The city's scarcities became serious six months ago, say
city officials, after the neighboring, newly independent Baltic
states had already lifted their own price controls. That had led
to an influx of entrepreneurial food buyers from those
republics who took advantage of the cheaper prices to buy up
Russian goods. At the same time, food supplies to the city from
collective farms diminished after Mayor Anatoli Sobchak swept
to power in elections in 1990. The bureaucracy, still
predominantly hard-line communists, dragged their feet on
implementing changes. While other Russian cities, including
Moscow, could barter their industrial products for farm produce,
St. Petersburg, with 72% of its industrial output devoted to
military hardware, had nothing to trade. Observed a city tourist
guide bitterly: "You can't buy a chicken with a tank."
Five months ago, city officials introduced rationing,
which at least enabled most people to buy staples like bread,
butter, milk and, occasionally, meat. But when Russian President
Boris Yeltsin freed prices on Jan. 2, most food except bread
virtually disappeared from stores. On the city's once elegant
Nevsky Prospekt, shoppers at a small grocery store stared
bleakly at cans of Finnish sardines, lollipops and American M&M
candies. With prices freed, costs soared tenfold against an
average salary that stayed at 400 rubles a month: sausage now
costs 100 to 200 rubles a kilo (2.2 lbs.), and even sour cream,
a Russian staple, goes for 130 rubles a kilo. Said a city
council member: "Our energy level is lower because we are not
receiving proper nutrition."
The sense of city-wide despair is palpable even among the
frowsy tourist interpreters trained to talk up the city. "This
is the most humiliating time the city has ever undergone," said
one. "Even during World War II it was not like this. Our
country is falling apart." When would it get better? someone
asked. "When people learn once more the meaning of work, we will
have food again," came the answer. Others are not so sure. "The
situation is extraordinarily tense," said a city council member.
"The old authorities -- the communists -- realize that this may
be their last chance to regain power. We are hungrier than any
other big Russian city." He and other officials who support
Sobchak said they fear a possible local coup attempt against the
reform-minded mayor, whom hard-liners have been trying to force
out for weeks. The period of greatest vulnerability for such an
act, say several city officials, will be between Jan. 10 and the
end of February, when food shortages are likely to be severest.

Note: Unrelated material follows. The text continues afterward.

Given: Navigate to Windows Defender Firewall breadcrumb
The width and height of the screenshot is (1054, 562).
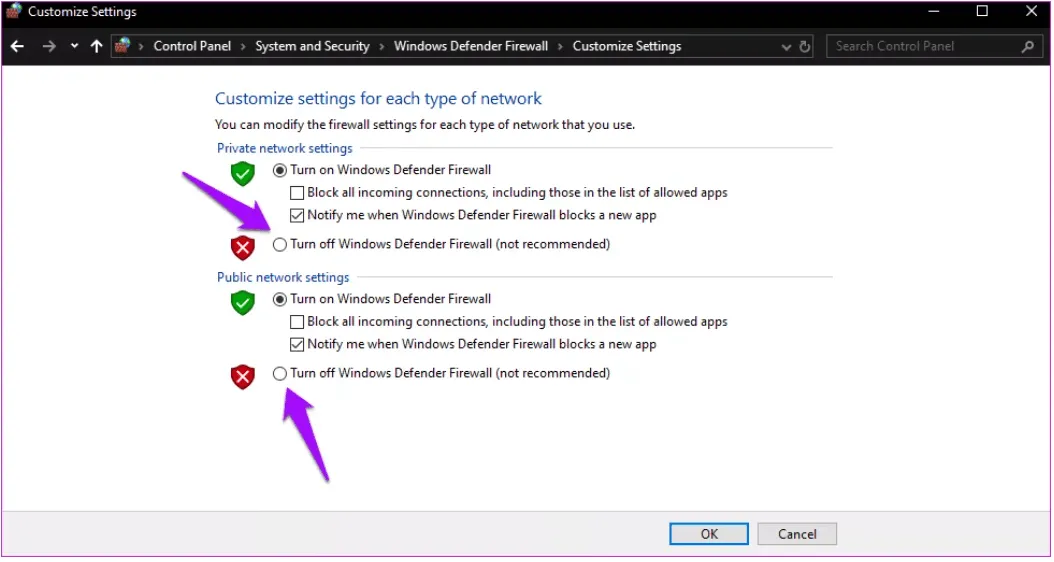Looking at the screenshot, I should click(x=471, y=46).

Who would actually lead such a coup does not seem clear in
anybody's mind: just an inchoate, presumably reactionary and
authoritarian group referred to ominously as "they." Explained
a driver: "There will be bread riots, and that will lead to a
coup. And when the coup takes place, that will lead to civil
war." But the real specter is chaos. Many of St. Petersburg's
citizens fear that social and political instability caused by
shortages will bring bloodshed. "When you see their faces," said
a member of the city council with a sigh, "they are very tense,
but that is because our life itself is so tense."